Cook termine sur une note d’espoir, puisque c’est cela, l’espoir, qu’il entretient. Espoir à propos de la Louisiane, donc espoir à propos de l’Amérique. C’est une démarche humaine et respectable, mais ce n’est que cela, – comme, de même, la Louisiane n’est que la Louisiane et pas les USA… «If Louisiana weren't in such bad shape, Jindal almost certainly could not have won. But, so far, he has performed admirably and lived up to his advance billing. Indeed, he is one of the few bright spots on the Republicans' horizon.»

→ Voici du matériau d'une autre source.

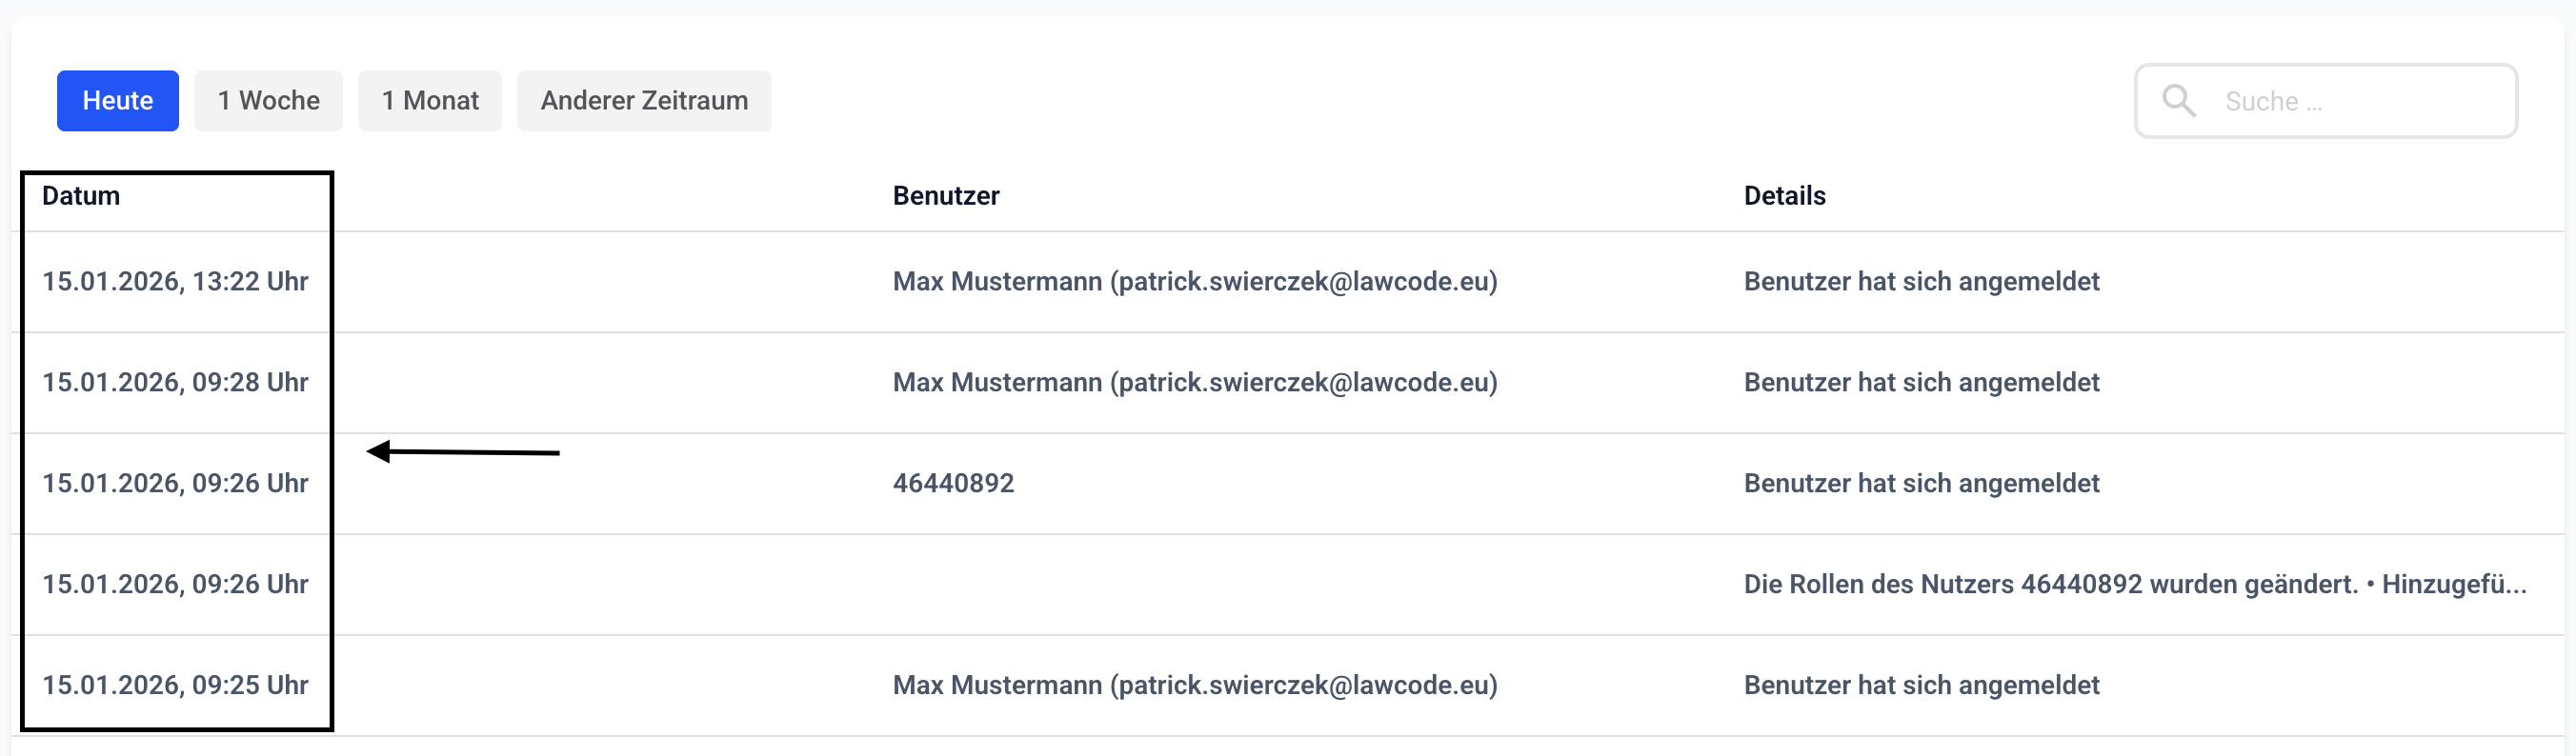Click the login detail for user 46440892
Image resolution: width=2576 pixels, height=756 pixels.
click(x=1921, y=484)
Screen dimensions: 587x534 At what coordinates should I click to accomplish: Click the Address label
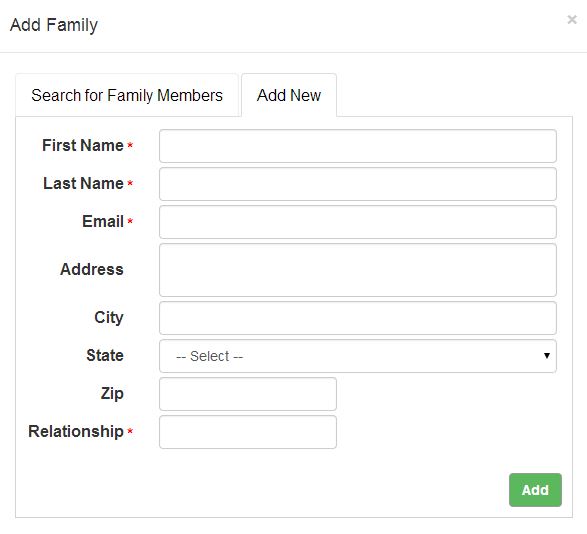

Ainsi suffit-il de faire une substitution de deux mots à laquelle Cook nous invite. “America did not elect Obama to impress […] the world with its multiculturalism or to make some symbolic gesture. […] Voters decided to take a risk. It was as if the people of America said, ‘We are in deep trouble and have tried everything else. This kid seems really smart, seems to know an amazing amount about the issues, and seems so confident and poised. Let's give the ball to the kid and see if he can do something with it.’ [...] If America weren't in such bad shape, Obama almost certainly could not have won.”
On a beaucoup parlé, durant cette campagne de “l’effet Bradley”, qui a beaucoup à voir avec la question du racisme. Le paradoxe de cette élection est peut-être ce qu’on pourrait désormais nommer “l’effet Obama” (ou “l’effet Jindal”, selon la réflexion de Cook), qui serait un “effet Bradley” à l’envers. Pourquoi ne serait-ce pas notamment parce qu’il est Africain-Américain qu’Obama a rassemblé derrière lui un tel soutien populaire? Non pas parce qu’il est ce qu’il est, mais parce qu’il semble alors différent, on comprend pourquoi, et que, vraiment, tout ce qui a précédé est si catastrophique?
…Et cela, évidemment, ne nous dit rien, absolument rien d’Obama, ni de sa politique, ni de la position qu’il prendra vis-à-vis du système, et pas grand’chose, ni de l’évolution du racisme, ni de la tolérance de l’Amérique et ainsi de suite; et cela nous en dit beaucoup, au fond et fondamentalement, de l’état de désespoir des électeurs, de la profondeur terrible de la crise de l’Amérique, de notre crise de civilisation. L’événement est historique, sans aucun doute, et il est bon de savoir pourquoi il est historique.